В предвкушении блаженного обжорства народ рассаживается за большим столом, уставленным деревянными хохломскими тарелками, в которых без особых изысков предложены: астраханские помидоры, огурцы, соленья, икра баклажанная с чесноком, икра баклажанная сладкая, селёдка-залом с капельками жира на янтарном селёдочном мясе. Закуска достойная. Но ничто не должно затмить грядущее явление королевы-ухи. Однако тарелок пять, заполненных до краёв чёрной икрой, деревенский пушистый хлеб, ну и, конечно, всякие горячительные зелья (которые мне нельзя пить “на всякий случай”) среди закусок присутствуют.
И каждому, включая японского инженера и меня, агнца на жертвеннике жестокой трезвости, наливают хохломскую плошку ухи с огромным куском подрагивающей в тарелке осетрины, лежащей, как утёс, на поверхности янтарного озера. Японец аккуратненько выпивает стопку за своё японское здоровье и тонюсенько намазывает икорку на ломтик хлеба. Скромненько так, худенько так мажет. Японская культура, как известно, минималистична.
Тут раздаётся громовый директорский бас:
– Разве ж так икру едят?! Бери ложку!
Выдаёт прибор ошалевшему японцу и заставляет его, как бабушка – ребёнка, черпануть и съесть полновесную хохломскую ложку икры!

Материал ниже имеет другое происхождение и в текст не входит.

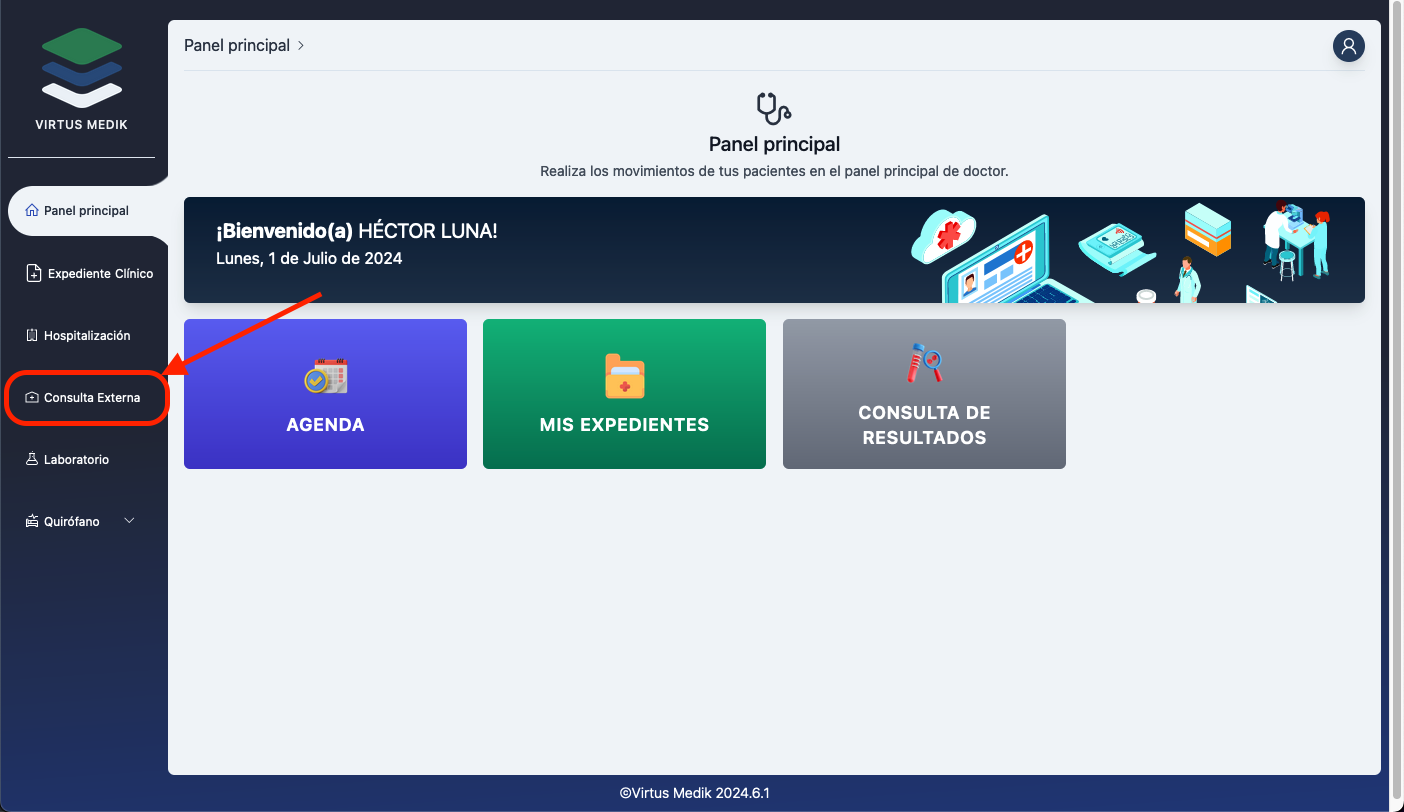Click the Panel principal breadcrumb link
This screenshot has height=812, width=1404.
coord(237,46)
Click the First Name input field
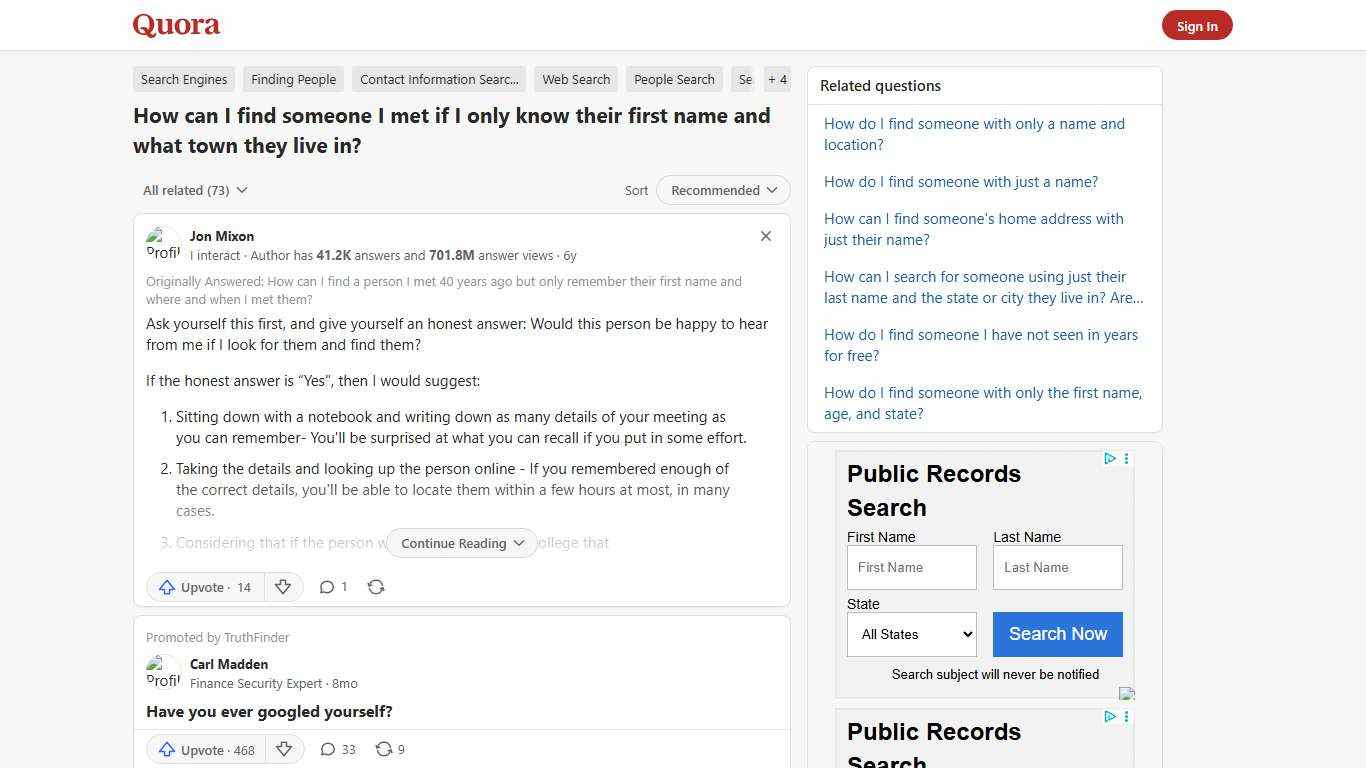Image resolution: width=1366 pixels, height=768 pixels. click(911, 567)
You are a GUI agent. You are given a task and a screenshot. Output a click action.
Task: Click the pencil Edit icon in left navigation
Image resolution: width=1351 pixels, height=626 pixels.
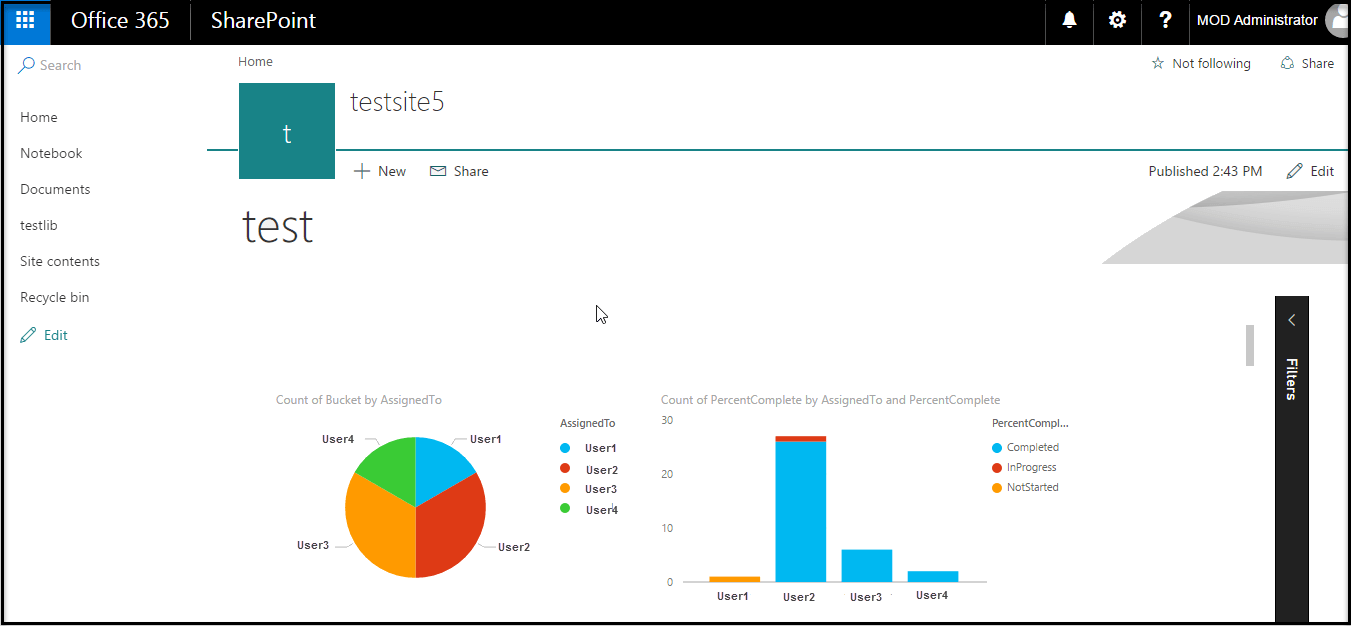point(28,335)
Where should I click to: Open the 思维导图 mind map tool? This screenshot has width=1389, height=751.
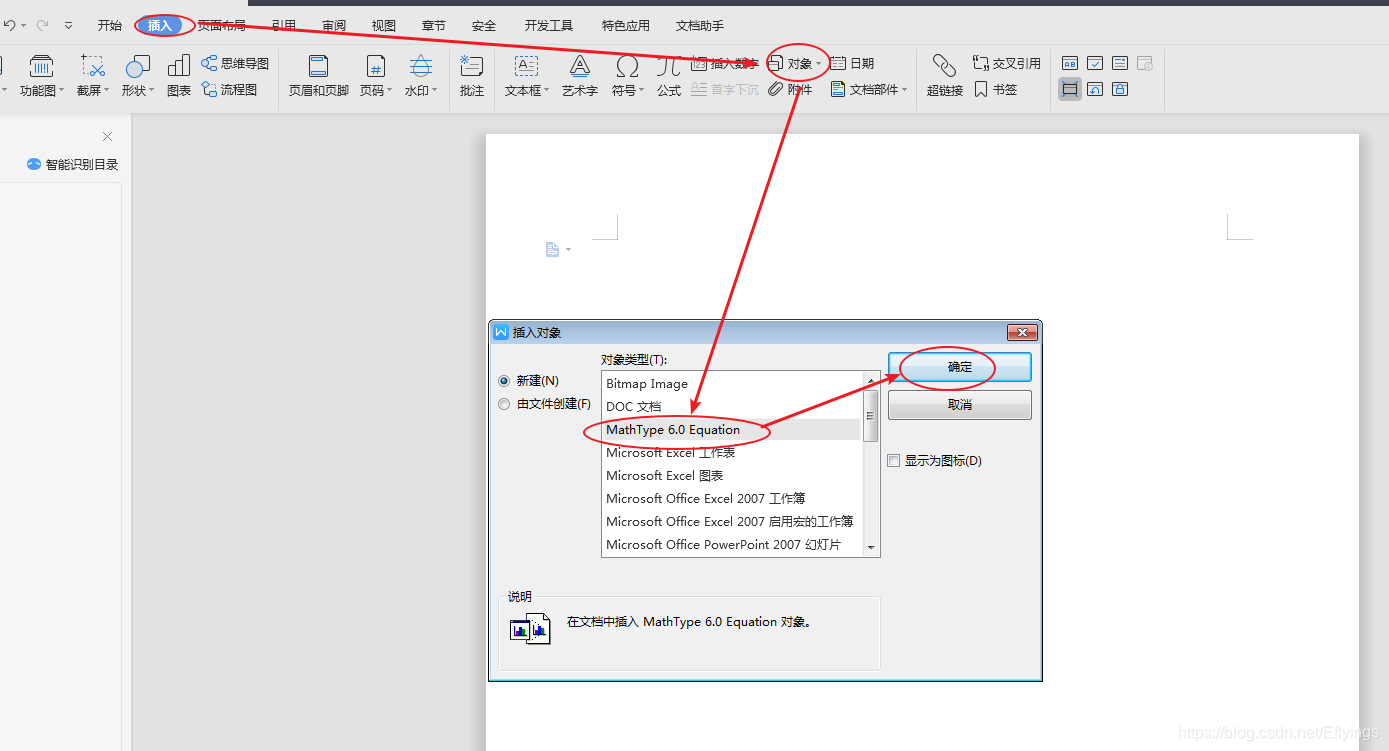pyautogui.click(x=235, y=62)
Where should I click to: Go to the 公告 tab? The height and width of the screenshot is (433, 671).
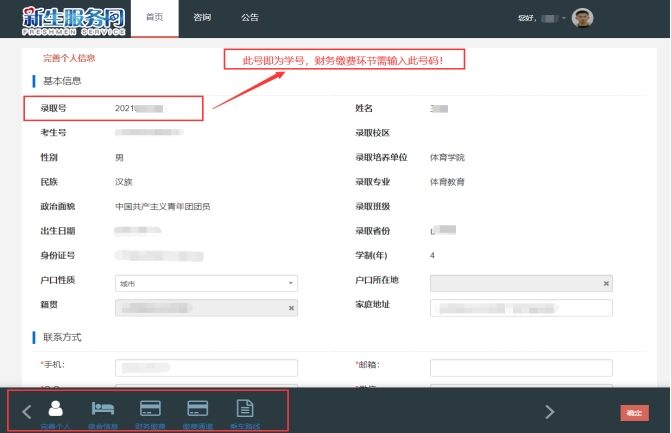click(250, 18)
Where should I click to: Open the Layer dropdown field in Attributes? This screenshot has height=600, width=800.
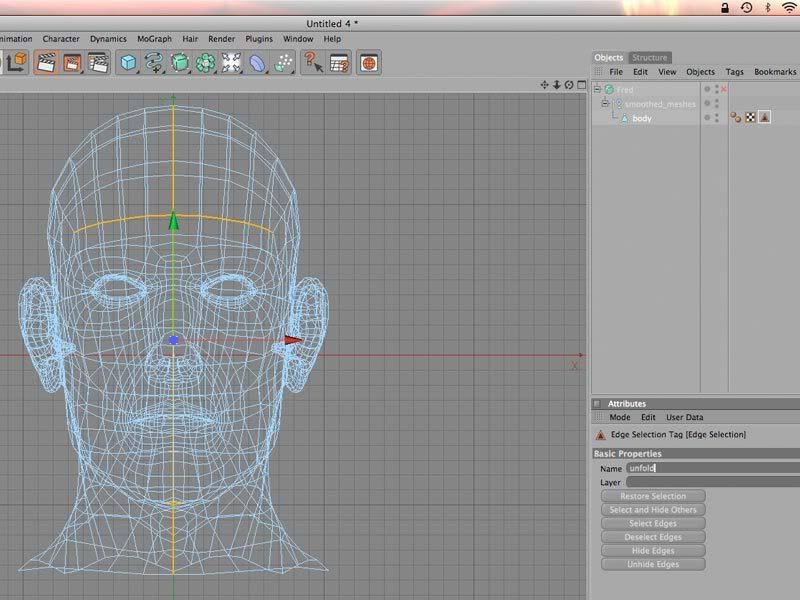coord(712,482)
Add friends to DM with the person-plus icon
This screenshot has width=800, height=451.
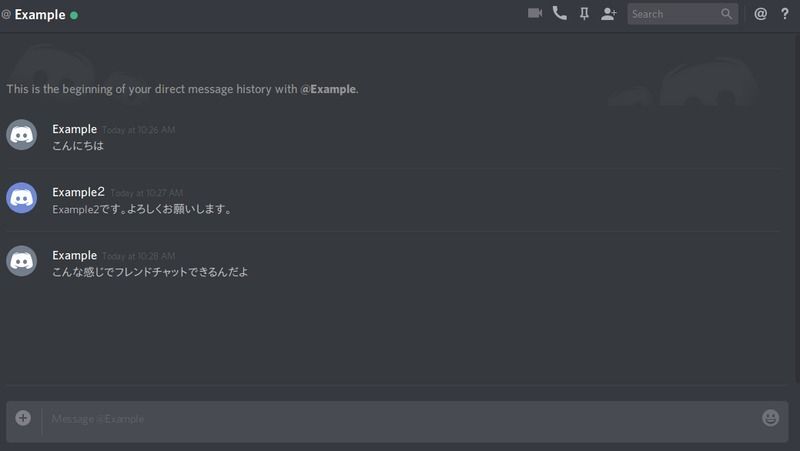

Гость открывает рот…
– Вот так в Астрахани икру едят! – провозгласил наш директор, подмигивая Косте, фотографу.
И тот вскочил, наводя объектив. Та фотография – луноликая физиономия японца в икре по самый нос – долго висела на стене директорского кабинета. До того самого дня, когда наш НИИ расформировали, и его история – трагический, забавный и комедийный его эпос – остался в прошлом, в архивах, ну, и в нашей памяти».